## Excerpted text
==========
Oliver Kylington ( ; born 19 May 1997) is a Swedish professional ice hockey defenceman for the  Calgary Flames of the National Hockey League (NHL). Kylington was born in Stockholm and grew up in Sundbyberg in the Stockholm urban area. He was drafted 60th overall by the Flames in the 2015 NHL Entry Draft.

Early life
Kylington was born in Stockholm to a Swedish father and an Eritrean mother. His mother, Teber Zeru, settled in Sweden when she was a teenager as a refugee from the Eritrean War of Independence. She and Kylington's father Börje met in Stockholm.

Playing career
Kylington made his Swedish Hockey League (SHL) debut as a 16-year-old playing with Färjestad BK during the 2013–14 season. On 10 January 2014, having impressed at SHL level, Kylington was signed to a two-year contract extension to remain with Färjestad BK. His KHL rights were attained by Avangard Omsk who drafted him 107th overall in the 2014 KHL Junior Draft.

In the midst of his second SHL season in 2014–15, Kylington was loaned by Färjestads to HockeyAllsvenskan team, AIK on 10 November 2014. He produced four goals and seven points, the most in the Allsvenskan by an under-18 player, in 17 games with AIK before returning to Färjestad to finish the season ranked in the top-ten European skaters to be eligible for the 2015 NHL Entry Draft. On 13 May 2015, with the intention of more playing time to further his development, it was announced Kylington had agreed to a two-year contract to return to AIK of the Allsvenskan.

Kylington was drafted in the second round, 60th overall, (a pick acquired via the Arizona Coyotes) by the Calgary Flames in the 2015 NHL Entry Draft. On 15 July 2015, he signed a three-year, entry-level contract with the team. On the direction of the Flames organization, Kylington decided against continuing with AIK and remained in North America to be assigned to their American Hockey League (AHL) affiliate, the Stockton Heat, to begin the 2015–16 season. On 9 April 2016, Kylington made his NHL debut in a game against the Minnesota Wild.
==========
Item position listing
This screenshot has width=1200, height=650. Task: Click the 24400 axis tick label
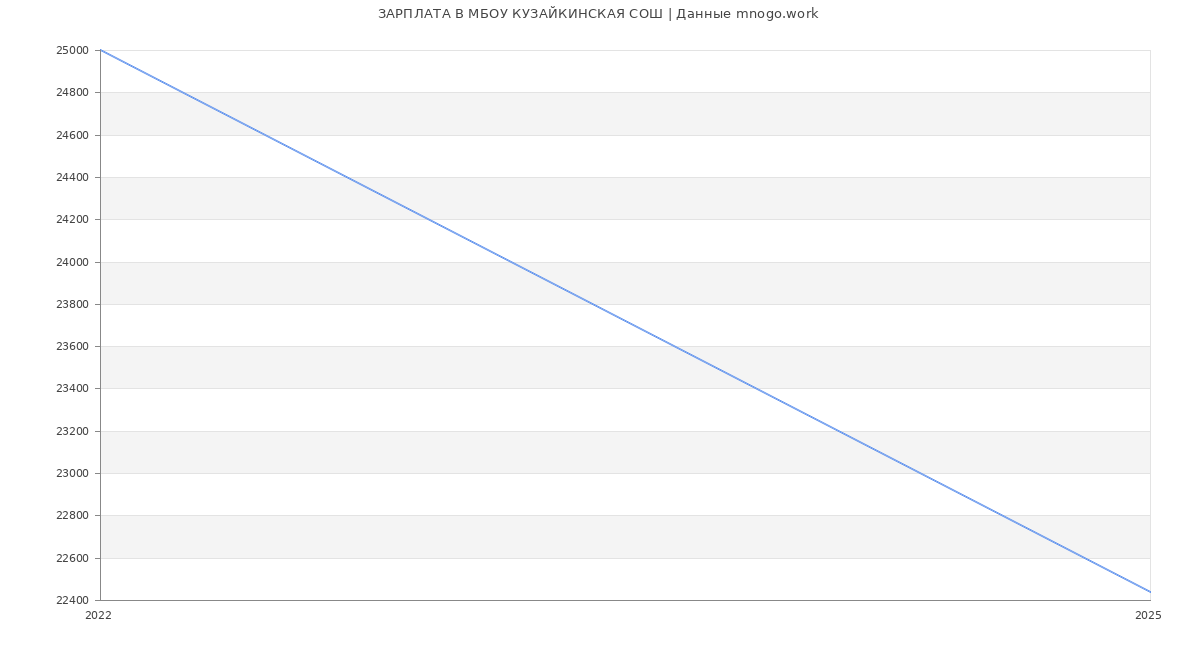[72, 178]
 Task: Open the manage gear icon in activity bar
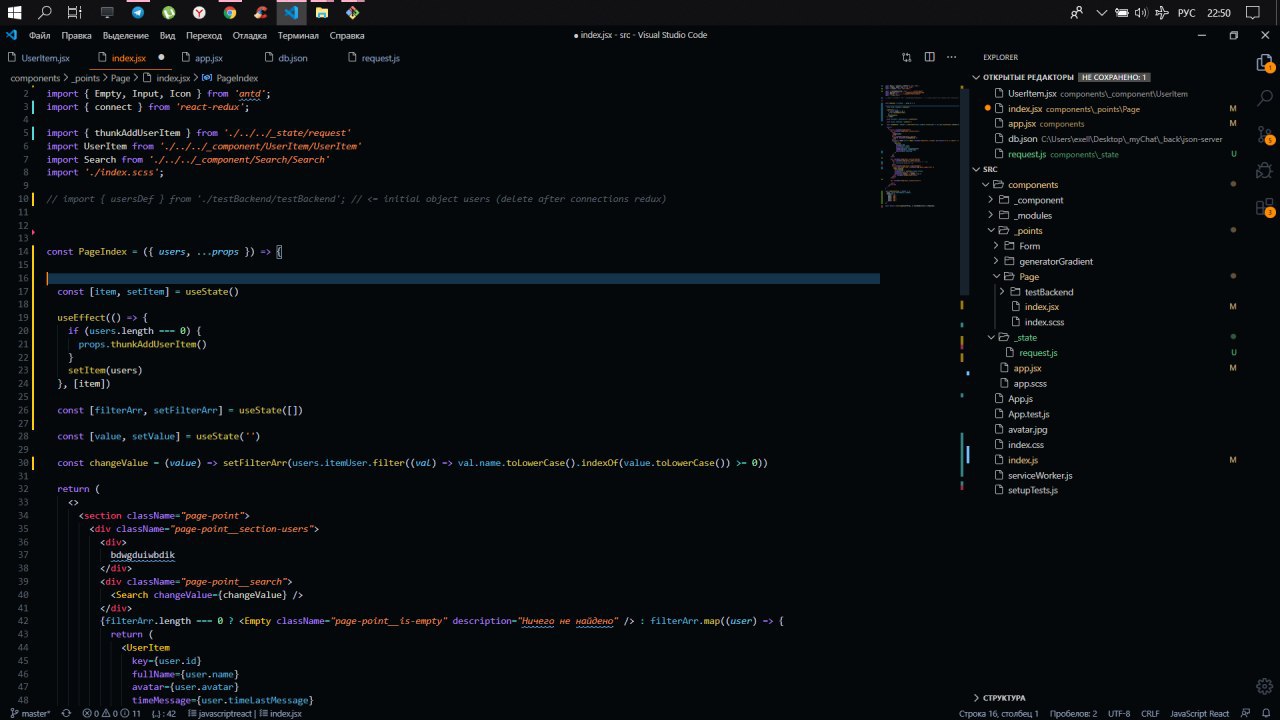coord(1264,686)
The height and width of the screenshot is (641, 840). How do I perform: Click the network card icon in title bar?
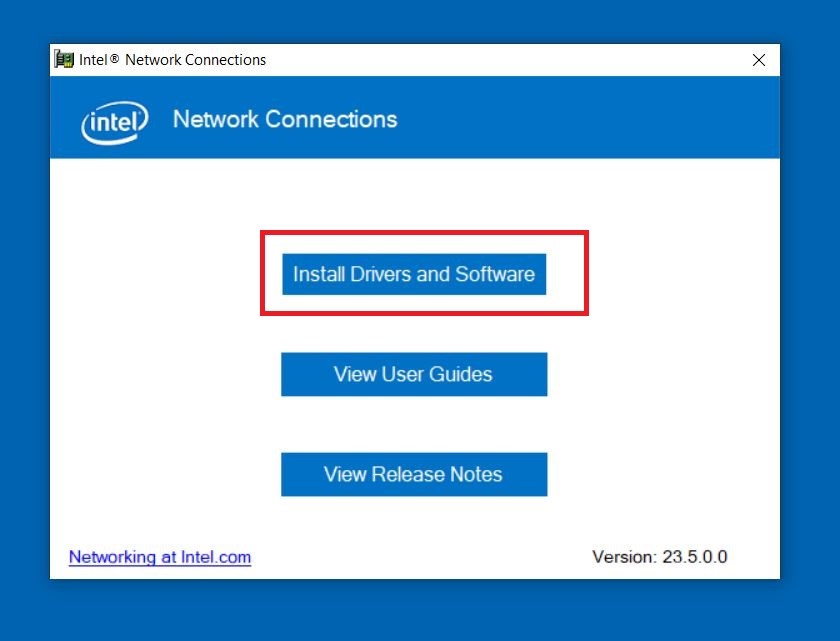64,60
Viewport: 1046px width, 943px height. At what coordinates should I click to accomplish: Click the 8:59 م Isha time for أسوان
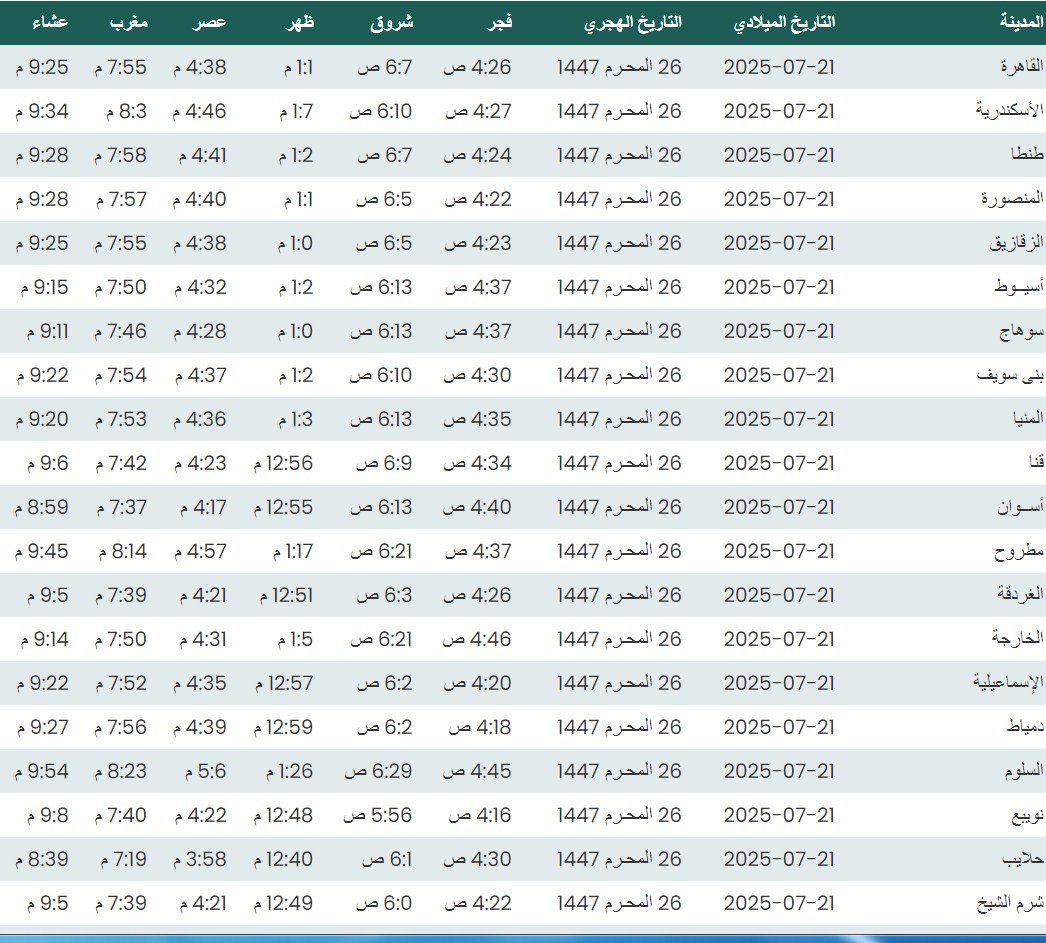pyautogui.click(x=42, y=507)
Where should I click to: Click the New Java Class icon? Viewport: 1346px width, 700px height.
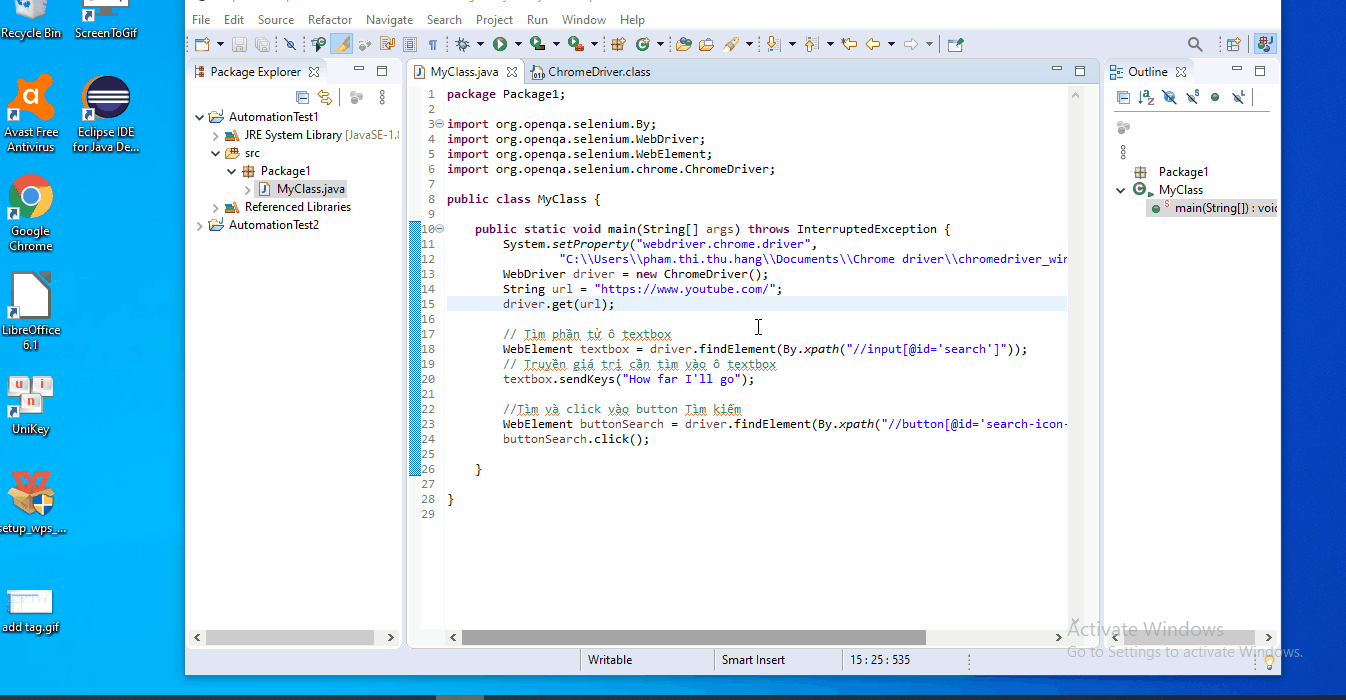click(642, 44)
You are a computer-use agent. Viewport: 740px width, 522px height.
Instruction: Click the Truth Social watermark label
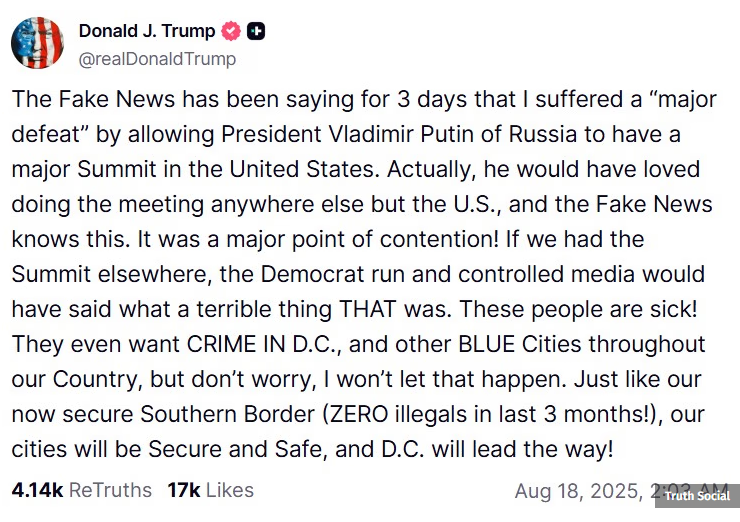point(697,495)
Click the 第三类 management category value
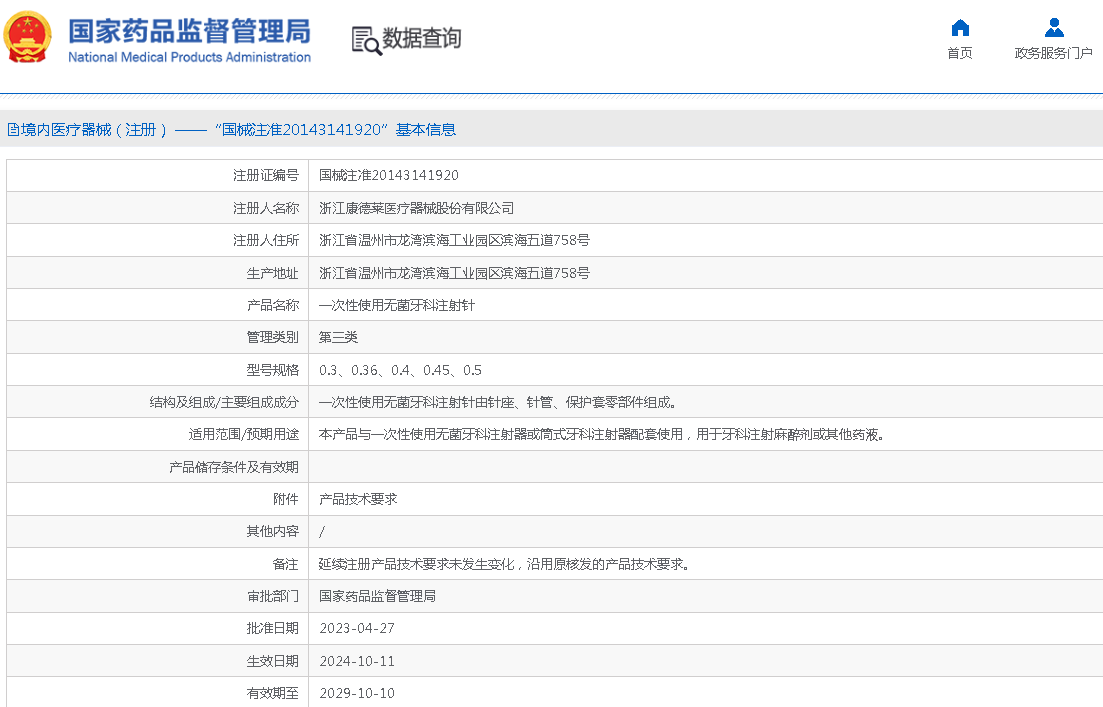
==========
## Given request 1
In the Oliver Kylington biography, against which team did he make his NHL debut?
## Given request 2
In the listing, swap "Viewport" for "Window" everywhere from the line containing "Where should I" down to the end of the listing, changing nothing else. Leave the pictures out of your answer.

## Correct answer 1
The Minnesota Wild.

## Correct answer 2
Where should I click to: Click the New Java Class icon? Window: 1346px width, 700px height.
click(642, 44)
You are a computer-use agent. Window: 740px width, 522px height.
Instruction: Click the Truth Social watermark label
point(697,495)
Click the 第三类 management category value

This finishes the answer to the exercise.